Directive - Reproduce the entries starting at the line that contains "Screen dimensions: 1160x611" and stopping after the line that contains "will click(x=298, y=289).", with "Daily" replaced by "Weekly" and everything else unchanged.

** START Exercise input **

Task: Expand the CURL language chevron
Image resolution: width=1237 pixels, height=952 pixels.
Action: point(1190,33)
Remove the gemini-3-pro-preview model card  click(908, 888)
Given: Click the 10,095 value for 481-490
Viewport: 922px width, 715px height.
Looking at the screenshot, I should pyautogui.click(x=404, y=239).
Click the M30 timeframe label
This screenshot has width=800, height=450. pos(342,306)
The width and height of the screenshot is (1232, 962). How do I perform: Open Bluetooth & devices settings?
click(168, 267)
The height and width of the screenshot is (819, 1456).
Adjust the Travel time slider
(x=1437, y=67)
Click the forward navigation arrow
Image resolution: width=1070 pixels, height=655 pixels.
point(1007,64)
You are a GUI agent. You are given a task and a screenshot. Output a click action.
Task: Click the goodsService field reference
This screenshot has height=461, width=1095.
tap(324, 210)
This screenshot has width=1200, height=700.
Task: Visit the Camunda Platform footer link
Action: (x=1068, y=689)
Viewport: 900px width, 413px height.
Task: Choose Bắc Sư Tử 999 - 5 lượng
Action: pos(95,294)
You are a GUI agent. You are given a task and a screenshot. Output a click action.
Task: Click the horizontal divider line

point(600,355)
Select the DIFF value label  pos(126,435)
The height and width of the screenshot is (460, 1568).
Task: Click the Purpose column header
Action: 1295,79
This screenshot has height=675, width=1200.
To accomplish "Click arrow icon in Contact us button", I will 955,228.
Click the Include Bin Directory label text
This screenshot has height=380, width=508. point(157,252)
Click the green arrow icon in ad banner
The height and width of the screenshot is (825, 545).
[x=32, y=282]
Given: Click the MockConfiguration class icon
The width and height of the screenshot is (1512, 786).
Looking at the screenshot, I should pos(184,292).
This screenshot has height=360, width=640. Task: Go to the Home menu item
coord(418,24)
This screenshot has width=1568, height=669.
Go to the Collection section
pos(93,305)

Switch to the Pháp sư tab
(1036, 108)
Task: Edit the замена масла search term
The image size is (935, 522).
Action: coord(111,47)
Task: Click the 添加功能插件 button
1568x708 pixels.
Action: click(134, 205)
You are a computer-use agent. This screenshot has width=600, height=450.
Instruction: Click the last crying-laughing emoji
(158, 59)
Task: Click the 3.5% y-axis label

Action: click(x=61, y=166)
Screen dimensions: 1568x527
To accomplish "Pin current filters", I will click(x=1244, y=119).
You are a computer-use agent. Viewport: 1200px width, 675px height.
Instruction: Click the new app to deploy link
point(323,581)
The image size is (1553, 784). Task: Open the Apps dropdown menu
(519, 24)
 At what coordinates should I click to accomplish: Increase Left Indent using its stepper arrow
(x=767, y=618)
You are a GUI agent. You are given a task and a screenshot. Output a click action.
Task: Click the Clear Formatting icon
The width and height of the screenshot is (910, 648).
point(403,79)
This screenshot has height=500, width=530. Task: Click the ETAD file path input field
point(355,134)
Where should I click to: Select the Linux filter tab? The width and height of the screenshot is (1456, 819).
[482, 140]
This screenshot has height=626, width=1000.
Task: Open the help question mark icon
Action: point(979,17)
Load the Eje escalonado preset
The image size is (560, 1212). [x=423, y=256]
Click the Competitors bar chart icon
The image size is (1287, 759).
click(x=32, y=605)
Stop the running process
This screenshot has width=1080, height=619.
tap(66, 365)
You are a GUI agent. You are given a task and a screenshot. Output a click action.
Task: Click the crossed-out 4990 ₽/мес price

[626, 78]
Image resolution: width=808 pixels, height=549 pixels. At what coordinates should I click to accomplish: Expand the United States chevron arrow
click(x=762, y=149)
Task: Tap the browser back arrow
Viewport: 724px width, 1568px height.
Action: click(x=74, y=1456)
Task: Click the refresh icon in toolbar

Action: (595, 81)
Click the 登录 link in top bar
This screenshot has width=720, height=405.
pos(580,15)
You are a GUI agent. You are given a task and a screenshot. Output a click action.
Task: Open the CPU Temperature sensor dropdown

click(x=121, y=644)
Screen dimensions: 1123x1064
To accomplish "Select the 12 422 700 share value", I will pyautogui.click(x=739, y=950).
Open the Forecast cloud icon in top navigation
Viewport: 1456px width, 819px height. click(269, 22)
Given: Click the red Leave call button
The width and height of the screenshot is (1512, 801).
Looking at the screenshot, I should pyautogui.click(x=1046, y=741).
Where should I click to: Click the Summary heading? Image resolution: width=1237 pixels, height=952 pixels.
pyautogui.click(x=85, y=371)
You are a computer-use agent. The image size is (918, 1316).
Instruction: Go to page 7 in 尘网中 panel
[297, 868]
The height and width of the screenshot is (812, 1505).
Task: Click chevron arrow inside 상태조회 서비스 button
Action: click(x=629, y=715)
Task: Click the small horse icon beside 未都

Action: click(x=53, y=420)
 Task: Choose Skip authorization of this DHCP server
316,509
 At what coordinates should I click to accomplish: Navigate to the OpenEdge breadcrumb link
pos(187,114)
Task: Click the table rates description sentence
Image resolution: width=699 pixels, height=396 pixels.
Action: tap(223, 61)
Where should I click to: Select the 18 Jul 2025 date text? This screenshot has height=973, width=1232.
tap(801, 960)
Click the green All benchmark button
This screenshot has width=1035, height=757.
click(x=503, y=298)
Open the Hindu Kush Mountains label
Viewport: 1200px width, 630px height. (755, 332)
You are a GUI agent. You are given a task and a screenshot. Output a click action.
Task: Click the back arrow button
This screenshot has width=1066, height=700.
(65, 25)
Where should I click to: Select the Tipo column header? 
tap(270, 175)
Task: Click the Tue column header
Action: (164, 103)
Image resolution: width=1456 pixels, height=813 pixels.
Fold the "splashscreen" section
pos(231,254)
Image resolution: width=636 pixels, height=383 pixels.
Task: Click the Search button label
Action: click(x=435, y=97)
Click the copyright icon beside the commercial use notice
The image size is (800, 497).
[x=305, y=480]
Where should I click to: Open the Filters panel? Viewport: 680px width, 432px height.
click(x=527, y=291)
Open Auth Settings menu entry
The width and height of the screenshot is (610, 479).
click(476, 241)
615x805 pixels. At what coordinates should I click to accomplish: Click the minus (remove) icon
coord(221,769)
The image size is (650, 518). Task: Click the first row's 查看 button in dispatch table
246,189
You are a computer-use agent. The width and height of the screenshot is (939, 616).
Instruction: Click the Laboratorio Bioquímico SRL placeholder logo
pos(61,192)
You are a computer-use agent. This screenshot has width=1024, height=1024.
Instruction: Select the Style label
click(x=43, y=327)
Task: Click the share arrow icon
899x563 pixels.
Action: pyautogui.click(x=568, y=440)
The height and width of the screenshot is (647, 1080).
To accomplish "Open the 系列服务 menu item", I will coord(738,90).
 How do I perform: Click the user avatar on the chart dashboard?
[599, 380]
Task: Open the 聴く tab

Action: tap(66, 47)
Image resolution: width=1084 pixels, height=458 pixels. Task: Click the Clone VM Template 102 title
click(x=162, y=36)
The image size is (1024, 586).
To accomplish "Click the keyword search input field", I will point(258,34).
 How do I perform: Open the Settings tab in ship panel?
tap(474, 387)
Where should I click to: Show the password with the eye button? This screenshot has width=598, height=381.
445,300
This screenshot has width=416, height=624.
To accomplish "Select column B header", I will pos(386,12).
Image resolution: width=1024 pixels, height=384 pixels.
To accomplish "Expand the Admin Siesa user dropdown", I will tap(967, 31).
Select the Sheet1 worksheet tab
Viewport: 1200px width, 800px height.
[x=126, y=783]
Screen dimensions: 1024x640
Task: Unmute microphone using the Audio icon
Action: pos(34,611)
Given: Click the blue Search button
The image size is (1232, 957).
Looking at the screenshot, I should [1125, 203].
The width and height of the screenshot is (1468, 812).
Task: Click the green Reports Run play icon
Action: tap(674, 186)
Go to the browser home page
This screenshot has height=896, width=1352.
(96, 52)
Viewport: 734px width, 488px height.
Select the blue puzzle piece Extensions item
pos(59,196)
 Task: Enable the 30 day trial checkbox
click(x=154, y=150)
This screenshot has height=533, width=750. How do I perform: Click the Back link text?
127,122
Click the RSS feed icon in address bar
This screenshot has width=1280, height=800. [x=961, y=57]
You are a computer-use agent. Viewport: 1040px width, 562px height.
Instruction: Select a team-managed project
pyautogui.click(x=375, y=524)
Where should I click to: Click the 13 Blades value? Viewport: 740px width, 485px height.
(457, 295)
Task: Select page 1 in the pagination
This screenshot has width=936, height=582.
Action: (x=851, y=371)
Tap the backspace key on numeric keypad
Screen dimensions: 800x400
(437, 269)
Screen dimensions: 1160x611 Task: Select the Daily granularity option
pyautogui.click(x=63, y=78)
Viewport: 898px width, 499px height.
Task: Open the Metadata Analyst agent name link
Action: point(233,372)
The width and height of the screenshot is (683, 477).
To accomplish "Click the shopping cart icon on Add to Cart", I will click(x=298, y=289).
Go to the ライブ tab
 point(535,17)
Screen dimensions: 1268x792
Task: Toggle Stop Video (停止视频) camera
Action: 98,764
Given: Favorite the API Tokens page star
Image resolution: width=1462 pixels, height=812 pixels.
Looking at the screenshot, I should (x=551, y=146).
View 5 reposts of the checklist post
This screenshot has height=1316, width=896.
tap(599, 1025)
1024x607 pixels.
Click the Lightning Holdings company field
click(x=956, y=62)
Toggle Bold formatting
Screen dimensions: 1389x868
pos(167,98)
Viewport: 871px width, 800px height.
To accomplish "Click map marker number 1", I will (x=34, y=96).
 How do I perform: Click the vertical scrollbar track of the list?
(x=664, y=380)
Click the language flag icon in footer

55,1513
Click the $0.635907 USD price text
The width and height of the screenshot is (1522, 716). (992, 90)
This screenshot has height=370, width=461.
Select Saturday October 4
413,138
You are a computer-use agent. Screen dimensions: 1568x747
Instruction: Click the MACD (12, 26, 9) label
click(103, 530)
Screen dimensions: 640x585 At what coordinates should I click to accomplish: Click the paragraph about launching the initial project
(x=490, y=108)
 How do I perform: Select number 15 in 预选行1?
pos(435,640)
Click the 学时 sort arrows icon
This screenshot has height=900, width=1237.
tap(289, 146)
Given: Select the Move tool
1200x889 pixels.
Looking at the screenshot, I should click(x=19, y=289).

** END Exercise input **

Solution for this problem -
Screen dimensions: 1160x611 Task: Select the Weekly granularity option
pyautogui.click(x=63, y=78)
Viewport: 898px width, 499px height.
Task: Open the Metadata Analyst agent name link
Action: point(233,372)
The width and height of the screenshot is (683, 477).
To accomplish "Click the shopping cart icon on Add to Cart", I will click(x=298, y=289).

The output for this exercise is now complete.